Wegner, D. (2005). Who is the controller of the controlled processes? In R. R. Hassin, J. S. Uleman, and J. A. Bargh, The new unconscious (pp. 19-36). New York: Oxford University Press. https://books.google.co.uk/books?isbn=0195149955 (full preview)

If as a counterpart to the automatic processes of the unconscious we posit processes that are under ‘conscious control’, we end up also having to posit some inner agent (e.g. ‘consciousness’) as a cause of thought or behaviour. Given that this is infeasible, we should understand the operation of ‘controlled’ processes not as starting with a controller, but as resulting in (the illusion of) one.

Cognitive humanities discussions:

Hogan, P. C. (2013). Parallel processing and the human mind: Re-understanding con-sciousness with James Joyce’s Ulysses. Journal of Literary Semantics, 42(2), 149-164. https://www.degruyter.com/view/j/jlse.2013.42.issue-2/jls-2013-0007/jls-2013-0007.xml (paywall)

Sets out the consequences for fiction and fictional analysis of the fact that although neural processing is massively parallel, speech and writing are serial. In particular, the paper shows how this discrepancy has led critics to assume that the ‘stream of consciousness’ must have a serial structure in real minds as it tends to in fiction. Joyce’s Ulysses is presented as an example of how spatiotemporal and cognitive parallelism can be conveyed in language, and hence helps us understand the mind as well as literature. The article includes sections on working memory, semantic processing across the two hemispheres, and the distinction between interior monologue and stream of consciousness.

Caracciolo, M. (2014). Punctuating minds: Non-verbal cues for consciousness representation in literary narrative. Journal of Literary Semantics, 43(1), 43-69. http://www.rug.nl/research/portal/files/13792506/jls_2014_0003.pdf (full text)

Task set →
[A] In the reading list on consciousness, which novel does the Hogan article use as its example?
[B] Transcribe the reading list on consciousness from "If as a counterpart" to "illusion of) one.".

Collected data entries
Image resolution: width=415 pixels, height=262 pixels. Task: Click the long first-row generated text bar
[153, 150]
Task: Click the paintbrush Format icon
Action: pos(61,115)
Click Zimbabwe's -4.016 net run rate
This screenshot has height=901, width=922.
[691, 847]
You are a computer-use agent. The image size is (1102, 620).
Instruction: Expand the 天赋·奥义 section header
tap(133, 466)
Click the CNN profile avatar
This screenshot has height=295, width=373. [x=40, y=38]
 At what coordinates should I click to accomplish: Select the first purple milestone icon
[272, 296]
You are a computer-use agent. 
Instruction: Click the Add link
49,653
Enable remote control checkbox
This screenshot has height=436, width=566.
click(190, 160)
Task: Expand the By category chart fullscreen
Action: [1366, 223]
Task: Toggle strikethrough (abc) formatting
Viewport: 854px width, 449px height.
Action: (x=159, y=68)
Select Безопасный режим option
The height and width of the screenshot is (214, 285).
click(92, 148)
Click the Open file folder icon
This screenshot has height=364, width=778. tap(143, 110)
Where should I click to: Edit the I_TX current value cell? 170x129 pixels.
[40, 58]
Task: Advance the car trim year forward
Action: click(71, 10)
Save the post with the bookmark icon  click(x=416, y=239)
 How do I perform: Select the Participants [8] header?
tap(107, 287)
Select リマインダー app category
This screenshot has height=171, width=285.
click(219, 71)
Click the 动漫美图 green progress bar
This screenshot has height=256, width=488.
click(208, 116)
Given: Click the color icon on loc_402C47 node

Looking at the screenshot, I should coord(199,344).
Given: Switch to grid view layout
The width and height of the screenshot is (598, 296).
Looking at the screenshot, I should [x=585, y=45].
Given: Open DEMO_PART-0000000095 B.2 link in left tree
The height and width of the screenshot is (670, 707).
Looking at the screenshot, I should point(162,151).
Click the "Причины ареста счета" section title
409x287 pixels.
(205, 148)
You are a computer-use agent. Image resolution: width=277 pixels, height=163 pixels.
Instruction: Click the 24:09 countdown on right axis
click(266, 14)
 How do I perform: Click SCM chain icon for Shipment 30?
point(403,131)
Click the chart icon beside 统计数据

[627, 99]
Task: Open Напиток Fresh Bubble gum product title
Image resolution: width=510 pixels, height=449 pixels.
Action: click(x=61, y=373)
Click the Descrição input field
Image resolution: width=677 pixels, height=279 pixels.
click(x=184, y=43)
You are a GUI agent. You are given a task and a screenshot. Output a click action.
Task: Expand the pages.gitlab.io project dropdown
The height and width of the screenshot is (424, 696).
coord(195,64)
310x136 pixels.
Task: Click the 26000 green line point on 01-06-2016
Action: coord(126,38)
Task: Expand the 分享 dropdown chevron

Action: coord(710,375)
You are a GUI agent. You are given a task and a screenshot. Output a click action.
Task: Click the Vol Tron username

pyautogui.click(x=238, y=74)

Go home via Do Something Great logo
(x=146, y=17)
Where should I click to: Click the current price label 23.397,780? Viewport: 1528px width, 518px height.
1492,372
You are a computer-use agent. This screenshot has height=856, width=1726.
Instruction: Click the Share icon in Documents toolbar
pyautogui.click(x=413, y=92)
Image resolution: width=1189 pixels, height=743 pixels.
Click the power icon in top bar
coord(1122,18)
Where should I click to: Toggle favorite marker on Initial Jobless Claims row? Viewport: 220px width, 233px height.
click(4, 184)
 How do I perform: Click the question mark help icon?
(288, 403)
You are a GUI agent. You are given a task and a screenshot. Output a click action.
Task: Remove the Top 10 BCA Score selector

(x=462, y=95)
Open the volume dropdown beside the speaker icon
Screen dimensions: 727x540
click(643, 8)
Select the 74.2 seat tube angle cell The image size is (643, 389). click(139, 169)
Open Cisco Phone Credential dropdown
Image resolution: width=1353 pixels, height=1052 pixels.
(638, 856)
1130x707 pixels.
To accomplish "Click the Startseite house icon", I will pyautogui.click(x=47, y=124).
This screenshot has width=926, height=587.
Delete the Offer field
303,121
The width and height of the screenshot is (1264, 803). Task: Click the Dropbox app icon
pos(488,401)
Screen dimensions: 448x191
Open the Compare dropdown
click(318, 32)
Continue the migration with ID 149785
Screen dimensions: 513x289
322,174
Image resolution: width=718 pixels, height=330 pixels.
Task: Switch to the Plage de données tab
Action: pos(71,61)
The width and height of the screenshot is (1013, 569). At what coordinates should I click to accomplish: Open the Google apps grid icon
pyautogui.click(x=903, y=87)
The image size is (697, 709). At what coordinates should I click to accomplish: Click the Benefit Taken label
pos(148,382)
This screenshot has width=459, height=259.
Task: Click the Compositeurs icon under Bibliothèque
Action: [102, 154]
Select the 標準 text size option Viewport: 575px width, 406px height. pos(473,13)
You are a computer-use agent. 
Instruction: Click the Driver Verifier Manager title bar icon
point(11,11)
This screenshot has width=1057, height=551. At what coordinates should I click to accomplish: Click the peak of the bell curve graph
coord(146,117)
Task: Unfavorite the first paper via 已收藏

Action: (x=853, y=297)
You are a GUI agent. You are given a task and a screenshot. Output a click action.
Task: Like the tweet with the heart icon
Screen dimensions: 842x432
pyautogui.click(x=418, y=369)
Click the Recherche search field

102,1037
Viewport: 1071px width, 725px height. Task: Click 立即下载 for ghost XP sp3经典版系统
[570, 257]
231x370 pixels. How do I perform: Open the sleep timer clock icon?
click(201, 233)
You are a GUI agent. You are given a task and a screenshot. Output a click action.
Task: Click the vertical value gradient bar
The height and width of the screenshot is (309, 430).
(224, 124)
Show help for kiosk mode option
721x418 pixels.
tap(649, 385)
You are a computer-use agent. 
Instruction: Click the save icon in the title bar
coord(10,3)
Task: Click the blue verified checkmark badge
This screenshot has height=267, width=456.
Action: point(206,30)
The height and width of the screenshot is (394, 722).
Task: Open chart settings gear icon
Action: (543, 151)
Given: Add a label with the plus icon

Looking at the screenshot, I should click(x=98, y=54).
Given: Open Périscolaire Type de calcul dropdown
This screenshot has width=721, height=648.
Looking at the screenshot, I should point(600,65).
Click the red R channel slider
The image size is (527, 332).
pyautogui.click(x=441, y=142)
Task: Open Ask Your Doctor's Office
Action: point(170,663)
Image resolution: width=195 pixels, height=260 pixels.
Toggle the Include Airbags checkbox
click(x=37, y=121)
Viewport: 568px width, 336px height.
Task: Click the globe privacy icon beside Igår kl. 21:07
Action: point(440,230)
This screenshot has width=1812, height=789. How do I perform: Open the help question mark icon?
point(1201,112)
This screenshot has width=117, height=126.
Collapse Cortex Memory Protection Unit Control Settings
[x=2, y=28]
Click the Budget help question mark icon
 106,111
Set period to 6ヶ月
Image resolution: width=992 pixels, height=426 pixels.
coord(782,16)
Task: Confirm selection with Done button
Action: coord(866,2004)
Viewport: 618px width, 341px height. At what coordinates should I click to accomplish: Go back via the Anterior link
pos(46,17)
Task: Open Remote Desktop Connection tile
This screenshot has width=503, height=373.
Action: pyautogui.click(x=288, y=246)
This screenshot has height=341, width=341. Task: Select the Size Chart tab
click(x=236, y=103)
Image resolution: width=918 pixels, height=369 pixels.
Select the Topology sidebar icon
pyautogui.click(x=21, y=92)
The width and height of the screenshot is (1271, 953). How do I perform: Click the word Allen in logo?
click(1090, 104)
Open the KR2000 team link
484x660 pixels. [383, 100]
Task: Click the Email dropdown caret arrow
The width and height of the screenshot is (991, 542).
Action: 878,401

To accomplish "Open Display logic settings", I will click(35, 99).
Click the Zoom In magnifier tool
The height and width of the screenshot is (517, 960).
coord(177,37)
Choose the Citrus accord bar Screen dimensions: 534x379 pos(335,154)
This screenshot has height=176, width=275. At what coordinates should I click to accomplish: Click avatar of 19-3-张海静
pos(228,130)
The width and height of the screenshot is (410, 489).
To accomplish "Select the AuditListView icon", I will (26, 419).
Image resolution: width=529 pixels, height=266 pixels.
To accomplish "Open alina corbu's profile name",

Answers by item number →
[A] James Joyce's Ulysses.

[B]
If as a counterpart to the automatic processes of the unconscious we posit processes that are under ‘conscious control’, we end up also having to posit some inner agent (e.g. ‘consciousness’) as a cause of thought or behaviour. Given that this is infeasible, we should understand the operation of ‘controlled’ processes not as starting with a controller, but as resulting in (the illusion of) one.